Si vous vous reconnaissez pécheur, et que vous soyez disposé à vous détourner de votre péché et à vous confier en Lui seul, alors parlez à Dieu dès maintenant. Il n'existe aucune formule magique — mais si ces paroles sont le cri de votre cœur, priez-les et pensez-les :
Ô Dieu saint et tout-puissant, je viens à Toi tel que je suis, sans rien cacher. Je confesse que je suis pécheur. J'ai transgressé Ta loi, je me suis détourné pour suivre ma propre voie, et je mérite le jugement et le feu éternel que mon péché a mérités.
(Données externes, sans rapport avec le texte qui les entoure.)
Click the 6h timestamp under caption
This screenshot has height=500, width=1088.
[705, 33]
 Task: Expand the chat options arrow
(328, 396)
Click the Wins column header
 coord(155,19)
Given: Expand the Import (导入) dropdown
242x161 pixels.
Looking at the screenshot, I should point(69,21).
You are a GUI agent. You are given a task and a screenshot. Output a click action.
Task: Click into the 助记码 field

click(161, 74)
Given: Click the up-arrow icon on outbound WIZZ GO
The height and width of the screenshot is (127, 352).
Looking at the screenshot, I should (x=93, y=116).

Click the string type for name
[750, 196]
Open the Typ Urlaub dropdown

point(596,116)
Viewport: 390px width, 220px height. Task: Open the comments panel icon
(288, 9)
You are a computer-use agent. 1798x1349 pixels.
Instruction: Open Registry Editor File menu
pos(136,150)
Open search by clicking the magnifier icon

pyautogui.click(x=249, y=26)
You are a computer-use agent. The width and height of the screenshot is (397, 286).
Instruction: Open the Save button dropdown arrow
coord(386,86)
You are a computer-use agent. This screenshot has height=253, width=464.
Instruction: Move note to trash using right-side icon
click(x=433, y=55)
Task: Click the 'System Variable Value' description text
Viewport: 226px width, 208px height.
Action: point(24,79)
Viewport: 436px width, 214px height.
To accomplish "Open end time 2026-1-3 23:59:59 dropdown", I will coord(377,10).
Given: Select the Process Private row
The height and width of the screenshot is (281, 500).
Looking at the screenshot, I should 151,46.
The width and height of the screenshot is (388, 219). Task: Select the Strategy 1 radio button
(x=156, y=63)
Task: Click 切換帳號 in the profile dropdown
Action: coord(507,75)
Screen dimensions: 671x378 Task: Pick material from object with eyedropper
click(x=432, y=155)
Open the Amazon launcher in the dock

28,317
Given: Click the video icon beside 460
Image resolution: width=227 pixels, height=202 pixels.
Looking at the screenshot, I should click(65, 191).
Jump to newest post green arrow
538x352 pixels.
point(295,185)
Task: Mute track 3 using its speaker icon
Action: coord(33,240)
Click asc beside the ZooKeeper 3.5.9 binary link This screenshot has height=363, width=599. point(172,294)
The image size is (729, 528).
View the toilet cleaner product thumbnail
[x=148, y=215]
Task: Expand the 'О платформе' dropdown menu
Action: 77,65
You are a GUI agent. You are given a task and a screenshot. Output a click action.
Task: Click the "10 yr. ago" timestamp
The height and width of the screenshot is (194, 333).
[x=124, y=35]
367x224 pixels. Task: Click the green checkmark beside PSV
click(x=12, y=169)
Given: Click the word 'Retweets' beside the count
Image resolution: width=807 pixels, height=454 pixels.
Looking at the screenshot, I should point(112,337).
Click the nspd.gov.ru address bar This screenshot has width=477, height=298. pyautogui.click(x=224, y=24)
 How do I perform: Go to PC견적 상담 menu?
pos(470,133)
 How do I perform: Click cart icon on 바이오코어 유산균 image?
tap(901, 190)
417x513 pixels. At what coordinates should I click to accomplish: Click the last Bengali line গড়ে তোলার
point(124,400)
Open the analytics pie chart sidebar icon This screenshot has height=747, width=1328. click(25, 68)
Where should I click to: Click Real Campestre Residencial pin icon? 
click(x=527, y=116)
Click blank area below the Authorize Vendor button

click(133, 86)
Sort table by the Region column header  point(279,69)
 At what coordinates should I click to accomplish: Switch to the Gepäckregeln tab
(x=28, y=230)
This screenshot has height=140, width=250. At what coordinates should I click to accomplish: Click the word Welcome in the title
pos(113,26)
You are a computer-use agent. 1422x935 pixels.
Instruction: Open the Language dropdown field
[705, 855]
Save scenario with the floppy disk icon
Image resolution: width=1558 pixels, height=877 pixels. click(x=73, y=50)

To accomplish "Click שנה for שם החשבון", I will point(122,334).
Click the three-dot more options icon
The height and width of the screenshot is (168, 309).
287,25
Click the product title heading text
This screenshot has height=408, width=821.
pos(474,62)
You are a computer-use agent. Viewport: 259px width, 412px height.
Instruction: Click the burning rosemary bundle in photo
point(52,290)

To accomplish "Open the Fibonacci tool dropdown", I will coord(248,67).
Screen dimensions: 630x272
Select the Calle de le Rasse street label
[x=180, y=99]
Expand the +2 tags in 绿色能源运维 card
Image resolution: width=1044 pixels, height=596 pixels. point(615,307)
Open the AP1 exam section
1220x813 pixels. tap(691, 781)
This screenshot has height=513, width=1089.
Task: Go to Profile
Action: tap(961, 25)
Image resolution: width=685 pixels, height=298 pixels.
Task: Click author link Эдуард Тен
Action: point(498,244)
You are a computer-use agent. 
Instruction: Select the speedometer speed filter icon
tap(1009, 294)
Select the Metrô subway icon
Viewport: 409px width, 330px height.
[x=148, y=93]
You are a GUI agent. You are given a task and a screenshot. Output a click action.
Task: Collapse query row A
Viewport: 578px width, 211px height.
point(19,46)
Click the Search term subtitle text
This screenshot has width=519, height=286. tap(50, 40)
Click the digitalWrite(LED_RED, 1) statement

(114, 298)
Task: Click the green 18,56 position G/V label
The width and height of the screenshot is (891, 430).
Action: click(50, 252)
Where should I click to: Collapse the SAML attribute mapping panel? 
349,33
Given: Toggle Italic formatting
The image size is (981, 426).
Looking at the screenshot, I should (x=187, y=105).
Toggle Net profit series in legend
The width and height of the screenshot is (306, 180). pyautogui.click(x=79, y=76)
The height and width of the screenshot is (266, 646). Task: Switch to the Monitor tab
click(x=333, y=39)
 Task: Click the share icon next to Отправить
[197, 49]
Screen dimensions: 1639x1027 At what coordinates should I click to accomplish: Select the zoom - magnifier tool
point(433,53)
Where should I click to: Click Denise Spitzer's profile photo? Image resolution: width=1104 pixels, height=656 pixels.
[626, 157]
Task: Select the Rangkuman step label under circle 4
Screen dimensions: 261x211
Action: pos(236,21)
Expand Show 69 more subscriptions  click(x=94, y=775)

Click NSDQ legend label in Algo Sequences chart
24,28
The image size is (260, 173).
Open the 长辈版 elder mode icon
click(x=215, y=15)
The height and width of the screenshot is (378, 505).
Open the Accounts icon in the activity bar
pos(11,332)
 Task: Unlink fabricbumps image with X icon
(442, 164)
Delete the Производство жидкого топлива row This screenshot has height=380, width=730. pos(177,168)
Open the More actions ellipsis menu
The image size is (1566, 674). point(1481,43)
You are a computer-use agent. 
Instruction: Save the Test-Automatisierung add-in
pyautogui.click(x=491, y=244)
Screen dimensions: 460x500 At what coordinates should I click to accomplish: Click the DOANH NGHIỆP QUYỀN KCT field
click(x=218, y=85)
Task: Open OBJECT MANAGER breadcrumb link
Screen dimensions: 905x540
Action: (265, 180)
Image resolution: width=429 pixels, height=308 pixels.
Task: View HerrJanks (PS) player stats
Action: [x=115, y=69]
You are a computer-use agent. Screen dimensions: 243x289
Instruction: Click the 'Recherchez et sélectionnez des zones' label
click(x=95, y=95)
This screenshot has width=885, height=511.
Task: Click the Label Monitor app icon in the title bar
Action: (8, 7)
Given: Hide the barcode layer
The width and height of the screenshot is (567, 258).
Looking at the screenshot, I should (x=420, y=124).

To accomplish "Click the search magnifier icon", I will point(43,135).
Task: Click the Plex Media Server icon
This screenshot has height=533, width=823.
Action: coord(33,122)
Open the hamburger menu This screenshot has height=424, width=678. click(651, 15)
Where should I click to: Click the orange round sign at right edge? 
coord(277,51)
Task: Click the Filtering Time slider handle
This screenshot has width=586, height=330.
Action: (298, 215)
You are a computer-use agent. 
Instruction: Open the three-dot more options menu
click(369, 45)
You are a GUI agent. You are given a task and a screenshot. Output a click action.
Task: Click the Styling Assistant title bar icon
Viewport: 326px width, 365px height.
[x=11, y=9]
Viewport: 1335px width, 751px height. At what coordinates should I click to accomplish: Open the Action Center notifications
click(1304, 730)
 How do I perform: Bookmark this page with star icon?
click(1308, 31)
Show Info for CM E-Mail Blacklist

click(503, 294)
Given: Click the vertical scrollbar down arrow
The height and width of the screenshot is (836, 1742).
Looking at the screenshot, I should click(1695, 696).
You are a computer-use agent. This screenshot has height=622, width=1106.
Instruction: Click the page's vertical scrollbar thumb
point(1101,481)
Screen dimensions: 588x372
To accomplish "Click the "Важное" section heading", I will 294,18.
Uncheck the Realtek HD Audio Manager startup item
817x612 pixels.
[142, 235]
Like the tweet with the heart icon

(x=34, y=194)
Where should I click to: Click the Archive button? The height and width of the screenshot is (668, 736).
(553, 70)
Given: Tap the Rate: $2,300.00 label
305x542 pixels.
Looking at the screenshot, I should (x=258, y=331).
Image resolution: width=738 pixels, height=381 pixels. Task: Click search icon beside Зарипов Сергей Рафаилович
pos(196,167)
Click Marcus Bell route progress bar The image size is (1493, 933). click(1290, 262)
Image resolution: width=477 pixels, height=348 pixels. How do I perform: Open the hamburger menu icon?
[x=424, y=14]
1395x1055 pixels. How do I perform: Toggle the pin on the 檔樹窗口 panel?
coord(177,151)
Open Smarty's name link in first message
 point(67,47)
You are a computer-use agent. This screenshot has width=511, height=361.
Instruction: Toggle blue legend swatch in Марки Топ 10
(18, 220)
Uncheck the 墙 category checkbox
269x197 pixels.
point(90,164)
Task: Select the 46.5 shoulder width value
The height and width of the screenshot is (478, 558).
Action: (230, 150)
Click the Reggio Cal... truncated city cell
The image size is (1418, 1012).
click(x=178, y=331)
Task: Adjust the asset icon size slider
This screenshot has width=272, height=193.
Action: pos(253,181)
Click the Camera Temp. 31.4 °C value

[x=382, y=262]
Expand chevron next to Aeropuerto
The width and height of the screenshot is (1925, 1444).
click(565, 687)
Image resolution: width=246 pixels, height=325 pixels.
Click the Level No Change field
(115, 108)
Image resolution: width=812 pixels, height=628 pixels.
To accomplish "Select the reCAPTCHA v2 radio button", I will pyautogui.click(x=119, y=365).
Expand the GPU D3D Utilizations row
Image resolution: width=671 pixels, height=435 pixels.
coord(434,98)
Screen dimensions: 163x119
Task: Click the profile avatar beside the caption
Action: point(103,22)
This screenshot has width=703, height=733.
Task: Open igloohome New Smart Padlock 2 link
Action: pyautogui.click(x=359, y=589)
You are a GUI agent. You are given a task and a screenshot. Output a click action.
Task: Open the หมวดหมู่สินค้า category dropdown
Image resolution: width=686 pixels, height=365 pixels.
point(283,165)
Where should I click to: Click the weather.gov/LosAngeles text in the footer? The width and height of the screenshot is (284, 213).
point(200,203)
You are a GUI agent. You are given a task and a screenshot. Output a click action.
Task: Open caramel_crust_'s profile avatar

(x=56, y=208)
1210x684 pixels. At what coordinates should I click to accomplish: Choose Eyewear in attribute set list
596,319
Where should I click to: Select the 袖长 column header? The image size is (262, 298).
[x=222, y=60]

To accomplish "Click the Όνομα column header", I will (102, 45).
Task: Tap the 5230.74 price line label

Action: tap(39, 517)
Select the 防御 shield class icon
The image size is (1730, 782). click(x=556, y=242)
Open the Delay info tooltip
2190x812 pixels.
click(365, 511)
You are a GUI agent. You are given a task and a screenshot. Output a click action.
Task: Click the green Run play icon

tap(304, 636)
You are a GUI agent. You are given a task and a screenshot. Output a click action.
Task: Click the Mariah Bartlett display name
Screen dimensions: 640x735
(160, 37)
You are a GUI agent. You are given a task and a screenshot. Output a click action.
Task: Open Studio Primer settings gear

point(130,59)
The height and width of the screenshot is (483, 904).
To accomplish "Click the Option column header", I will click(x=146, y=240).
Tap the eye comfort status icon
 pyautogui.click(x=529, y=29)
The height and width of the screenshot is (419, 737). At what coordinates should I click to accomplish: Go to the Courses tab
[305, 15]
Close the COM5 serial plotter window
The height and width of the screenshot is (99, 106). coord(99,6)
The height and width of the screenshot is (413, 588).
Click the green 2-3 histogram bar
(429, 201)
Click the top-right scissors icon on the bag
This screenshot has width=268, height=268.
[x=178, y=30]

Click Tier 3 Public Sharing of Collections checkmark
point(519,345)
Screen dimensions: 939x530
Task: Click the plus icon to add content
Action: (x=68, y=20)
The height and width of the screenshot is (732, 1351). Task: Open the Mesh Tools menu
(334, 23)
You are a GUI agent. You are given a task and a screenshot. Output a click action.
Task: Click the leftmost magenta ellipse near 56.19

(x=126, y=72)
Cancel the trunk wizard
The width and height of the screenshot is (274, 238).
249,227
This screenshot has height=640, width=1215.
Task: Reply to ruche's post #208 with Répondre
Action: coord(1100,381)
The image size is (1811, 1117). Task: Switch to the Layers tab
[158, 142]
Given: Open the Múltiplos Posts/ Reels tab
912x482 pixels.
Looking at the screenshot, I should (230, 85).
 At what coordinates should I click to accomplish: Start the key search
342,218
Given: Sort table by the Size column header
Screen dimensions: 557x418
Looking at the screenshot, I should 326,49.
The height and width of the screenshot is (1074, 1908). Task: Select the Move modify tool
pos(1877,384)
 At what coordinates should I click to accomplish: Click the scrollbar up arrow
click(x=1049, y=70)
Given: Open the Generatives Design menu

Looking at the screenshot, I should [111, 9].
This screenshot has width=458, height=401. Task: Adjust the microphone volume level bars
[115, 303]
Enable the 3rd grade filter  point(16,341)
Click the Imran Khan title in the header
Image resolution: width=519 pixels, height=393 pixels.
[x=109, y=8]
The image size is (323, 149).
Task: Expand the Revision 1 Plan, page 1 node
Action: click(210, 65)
Je ne puis en aucune façon me sauver moi-même, et je ne T'apporte rien.
Je crois que le Seigneur Jésus-Christ est Ton Fils ; qu'Il m'a aimé et qu'Il est mort sur la croix à ma place, versant Son sang précieux pour mes péchés ; qu'Il a été enseveli, et qu'Il est ressuscité le troisième jour.
Ici et maintenant, je me détourne de mon péché de tout mon cœur, et je me confie en Lui seul — non en mes œuvres, non en ma religion, non en ma bonté — pour me sauver. Seigneur Jésus, entre dans mon cœur, pardonne mon péché, et sois mon Sauveur dès cet instant et pour toujours.
Au nom précieux de notre Seigneur Jésus-Christ je prie. Amen.
1. Dites-le à quelqu'un aujourd'hui même. « Si tu confesses de ta bouche que Jésus est le Seigneur, et si tu crois dans ton cœur que Dieu l'a ressuscité des morts, tu seras sauvé » (Romains 10:9).
2. Commencez à lire la Bible. Débutez par l'Évangile selon Jean, puis lisez les Actes, puis l'épître aux Romains. Lisez-en un peu chaque jour. « Désirez avec ardeur le lait spirituel et pur, afin que vous croissiez par son moyen » (1 Pierre 2:2).
3. Parlez chaque jour à votre Père. Vous pouvez désormais venir à Lui avec une pleine confiance, au nom de notre Seigneur Jésus-Christ. Aucun rendez-vous n'est nécessaire, ni la permission d'aucun homme.
4. Trouvez une église qui croit la Bible, et faites-vous baptiser. Non pas pour être sauvé — vous l'êtes déjà — mais bien par obéissance, et comme confession publique de ce qui vient de vous arriver.
5. Reposez-vous en ceci, et ne soyez pas ébranlé par vos sentiments. « Celui qui écoute ma parole, et qui croit à celui qui m'a envoyé, a la vie éternelle, et il ne vient point en jugement, mais il est passé de la mort à la vie » (Jean 5:24). Vous pécherez encore ; et lorsque cela arrivera, confessez-le aussitôt et poursuivez votre route — « Si nous confessons nos péchés, il est fidèle et juste pour nous les pardonner, et pour nous purifier de toute iniquité » (1 Jean 1:9).